An ensemble is a group of items viewed together instead of individually. In this case, the ensemble is a group of vog forecasts. We are now running the vog model 27 times! When you view the entire ensemble of forecasts together, it can create a better forecast and provide information about how 'certain' the model is. For example, imagine a lot of forecasters in a room together. When individual people produce forecasts each forecaster may have considered something a little different than the other people in the group. By combining forecasts together and averaging them, often a better forecast is created than any one forecaster working alone. Not only that, but how much the forecasts differ from each other provides information about how certain the group is of their forecast. The ensemble average (or mean) represents the average concentrations predicted by all 27 members together. The ensemble spread (or variance) provides information about where the forecasts disagree or differ from each other and by how much.What is the Probability of Exceeding (#), and how is it calculated?

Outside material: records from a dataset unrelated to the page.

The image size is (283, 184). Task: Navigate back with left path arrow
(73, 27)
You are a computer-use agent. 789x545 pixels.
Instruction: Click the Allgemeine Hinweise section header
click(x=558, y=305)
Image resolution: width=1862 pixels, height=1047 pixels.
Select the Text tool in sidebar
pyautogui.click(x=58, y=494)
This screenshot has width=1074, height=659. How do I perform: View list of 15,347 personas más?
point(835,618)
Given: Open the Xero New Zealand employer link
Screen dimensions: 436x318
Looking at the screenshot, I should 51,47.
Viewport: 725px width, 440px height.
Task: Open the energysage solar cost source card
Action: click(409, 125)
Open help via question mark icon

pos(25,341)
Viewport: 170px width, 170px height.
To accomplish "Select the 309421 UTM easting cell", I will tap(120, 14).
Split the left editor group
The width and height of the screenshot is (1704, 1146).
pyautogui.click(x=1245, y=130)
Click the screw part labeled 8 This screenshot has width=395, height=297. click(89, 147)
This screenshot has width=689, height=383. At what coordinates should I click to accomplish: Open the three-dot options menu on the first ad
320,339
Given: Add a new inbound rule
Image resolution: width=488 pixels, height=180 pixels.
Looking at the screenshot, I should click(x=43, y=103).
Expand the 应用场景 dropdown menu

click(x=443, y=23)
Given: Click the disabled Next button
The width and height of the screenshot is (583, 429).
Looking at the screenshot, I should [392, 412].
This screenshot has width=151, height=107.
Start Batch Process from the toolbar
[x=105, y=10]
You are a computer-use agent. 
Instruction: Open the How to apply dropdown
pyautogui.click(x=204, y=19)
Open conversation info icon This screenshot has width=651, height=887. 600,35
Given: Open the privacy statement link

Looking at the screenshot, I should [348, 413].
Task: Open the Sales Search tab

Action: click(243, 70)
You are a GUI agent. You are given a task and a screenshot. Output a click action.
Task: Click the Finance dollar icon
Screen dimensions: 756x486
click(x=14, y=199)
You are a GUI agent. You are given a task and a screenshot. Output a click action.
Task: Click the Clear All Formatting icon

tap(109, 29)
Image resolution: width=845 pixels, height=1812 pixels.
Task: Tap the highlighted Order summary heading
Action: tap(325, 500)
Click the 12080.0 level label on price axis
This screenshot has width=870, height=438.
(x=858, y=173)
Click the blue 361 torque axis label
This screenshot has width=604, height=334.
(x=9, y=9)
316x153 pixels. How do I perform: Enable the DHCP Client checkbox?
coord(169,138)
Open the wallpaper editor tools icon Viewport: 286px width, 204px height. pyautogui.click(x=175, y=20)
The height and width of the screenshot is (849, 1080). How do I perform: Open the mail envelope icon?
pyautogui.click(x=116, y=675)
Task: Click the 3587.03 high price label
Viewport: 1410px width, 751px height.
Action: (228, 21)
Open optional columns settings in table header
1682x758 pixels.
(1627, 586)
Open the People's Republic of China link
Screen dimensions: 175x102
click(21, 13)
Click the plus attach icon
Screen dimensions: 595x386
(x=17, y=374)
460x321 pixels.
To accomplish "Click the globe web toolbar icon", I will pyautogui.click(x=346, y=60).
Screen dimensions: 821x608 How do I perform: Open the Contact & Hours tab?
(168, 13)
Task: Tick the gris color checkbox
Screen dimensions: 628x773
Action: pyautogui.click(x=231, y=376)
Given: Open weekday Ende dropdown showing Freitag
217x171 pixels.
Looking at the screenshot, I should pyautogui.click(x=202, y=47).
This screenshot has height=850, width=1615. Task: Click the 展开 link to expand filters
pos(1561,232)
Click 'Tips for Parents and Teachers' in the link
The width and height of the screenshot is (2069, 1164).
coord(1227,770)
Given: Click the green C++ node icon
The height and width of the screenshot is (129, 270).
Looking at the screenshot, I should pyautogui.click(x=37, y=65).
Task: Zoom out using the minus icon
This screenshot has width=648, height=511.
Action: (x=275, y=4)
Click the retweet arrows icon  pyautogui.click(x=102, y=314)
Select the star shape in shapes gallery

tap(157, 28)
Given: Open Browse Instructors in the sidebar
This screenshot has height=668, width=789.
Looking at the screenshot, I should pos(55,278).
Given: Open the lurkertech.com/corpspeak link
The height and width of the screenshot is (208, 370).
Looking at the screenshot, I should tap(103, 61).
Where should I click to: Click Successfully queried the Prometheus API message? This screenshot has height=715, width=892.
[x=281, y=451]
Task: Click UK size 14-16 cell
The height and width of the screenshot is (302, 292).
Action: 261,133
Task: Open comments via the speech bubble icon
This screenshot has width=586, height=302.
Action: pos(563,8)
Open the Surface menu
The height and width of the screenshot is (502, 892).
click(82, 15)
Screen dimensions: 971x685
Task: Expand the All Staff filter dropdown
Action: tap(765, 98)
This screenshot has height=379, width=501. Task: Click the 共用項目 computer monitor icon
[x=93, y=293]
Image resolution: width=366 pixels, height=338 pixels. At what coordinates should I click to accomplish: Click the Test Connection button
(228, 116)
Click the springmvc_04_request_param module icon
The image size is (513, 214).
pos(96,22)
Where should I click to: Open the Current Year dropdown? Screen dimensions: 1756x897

The probability of exceeding the different thresholds indicate how likely the air quality will be as bad as or worse than the threshold indicated. These are calculated using the vog model forecast ensemble. The graphics below do not indicate the severity of vog but the probability of encountering vog-influenced air with concentrations that exceed each threshold. For example, in the SO2 graphics below (threshold of 0.01 ppm SO2), if red colors (>50%) are shown over the south Kona area, there is a 75-50% chance the air over the area will exceed a concentration of 0.01 ppm of SO2.Why were these thresholds selected for the probability of exceedance plots?
The lowest thresholds (0.01 ppm SO2, 1 ug/m3 SO4) shown in the graphics below were selected to indicate the presence of air that has been exposed to vog. The other thresholds (0.1 ppm SO2/15 ug/m3 SO4; 1 ppm SO2/65 ug/m3 SO4;) respectively indicate air quality that falls into the 'Moderate or Worse' and 'Unhealthy or Worse' categories.